Could you write out the records below exactly as they appear?
──────── Provided data ────────
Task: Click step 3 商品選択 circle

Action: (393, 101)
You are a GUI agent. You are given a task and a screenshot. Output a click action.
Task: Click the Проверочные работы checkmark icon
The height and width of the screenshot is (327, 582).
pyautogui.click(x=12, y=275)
────────
> _Reply to the exercise_
Task: Click step 3 商品選択 circle

Action: (393, 101)
You are a GUI agent. You are given a task and a screenshot. Output a click action.
Task: Click the Проверочные работы checkmark icon
The height and width of the screenshot is (327, 582).
pyautogui.click(x=12, y=275)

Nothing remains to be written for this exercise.